U kunt deze build- en release-pipelines desgewenst wijzigen in overeenstemming met de behoeften van uw team. Of u kunt dit CI/CD-model ook als een sjabloon voor uw andere pijplijnen gebruiken.

Buiten gebruik stellen

Deployment Center voor Azure Kubernetes wordt op 31 maart 2023 buiten gebruik gesteld ten gunste van geautomatiseerde implementaties. We raden u aan om over te schakelen voor vergelijkbare mogelijkheden.

Migratiestappen

Er is geen migratie vereist omdat de ervaring van het AKS-implementatiecentrum zelf geen informatie opslaat. Het helpt gebruikers alleen om aan de slag te gaan op Dag 0 in Azure. In de toekomst is de aanbevolen manier voor gebruikers om aan de slag te gaan met CI/CD voor AKS met behulp van de functie Geautomatiseerde implementaties .

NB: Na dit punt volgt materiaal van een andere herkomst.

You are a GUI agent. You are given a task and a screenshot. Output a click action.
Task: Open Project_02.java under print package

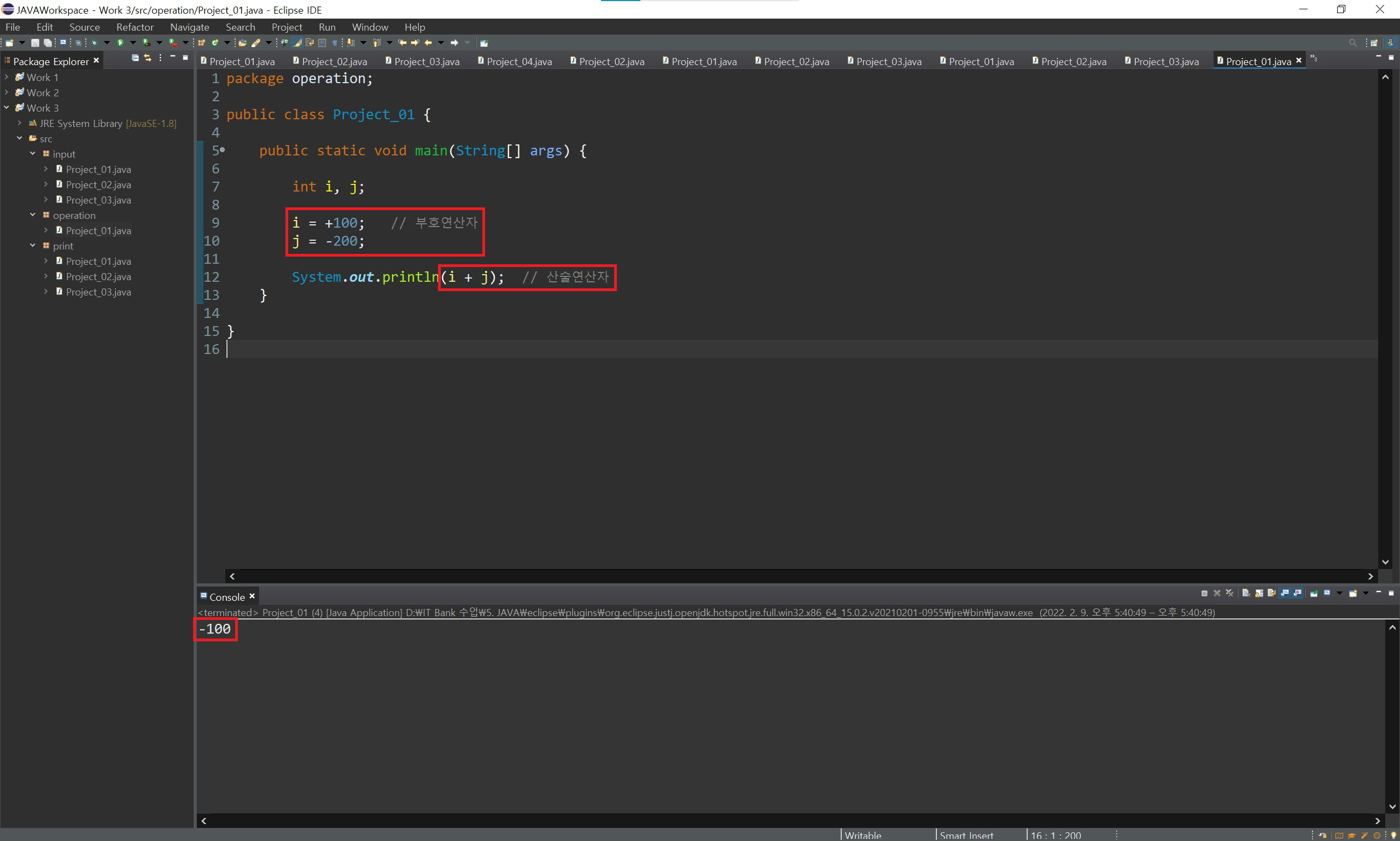(98, 276)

Voor bestaande pijplijnen kunnen gebruikers nog steeds alle bewerkingen uitvoeren vanuit GitHub Actions of Azure DevOps na het buiten gebruik stellen van deze ervaring. Alleen de mogelijkheid om pijplijnen van Azure Portal te maken en weer te geven, wordt verwijderd. Zie GitHub Actions of Azure DevOps voor meer informatie over hoe u aan de slag gaat.

Voor nieuwe toepassingsimplementaties naar AKS kunnen gebruikers in plaats van implementatiecentrum dezelfde mogelijkheden krijgen met behulp van geautomatiseerde implementaties.

Veelgestelde vragen

  1. Waar kan ik mijn CD-pijplijn beheren nadat deze ervaring is afgeschaft? 

Na buitengebruikstelling kunt u geen CD-pijplijnen meer weergeven of maken vanaf de AKS-blade van Azure Portal. Net als bij de huidige ervaring kunt u echter naar GitHub Actions- of Azure DevOps-portal gaan en de geconfigureerde pijplijnen daar bekijken of bijwerken.

  1. Verlies ik mijn eerder geconfigureerde pijplijnen?

Nee. Alle gemaakte pijplijnen zijn nog steeds beschikbaar en functioneel in GitHub of Azure DevOps. Alleen de ervaring met het maken en weergeven van pijplijnen vanuit Azure Portal wordt buiten gebruik gesteld.

  1. Hoe kan ik cd-pijplijnen nog steeds rechtstreeks via Azure Portal configureren?

U kunt geautomatiseerde implementaties gebruiken die beschikbaar zijn op de blade AKS in Azure Portal.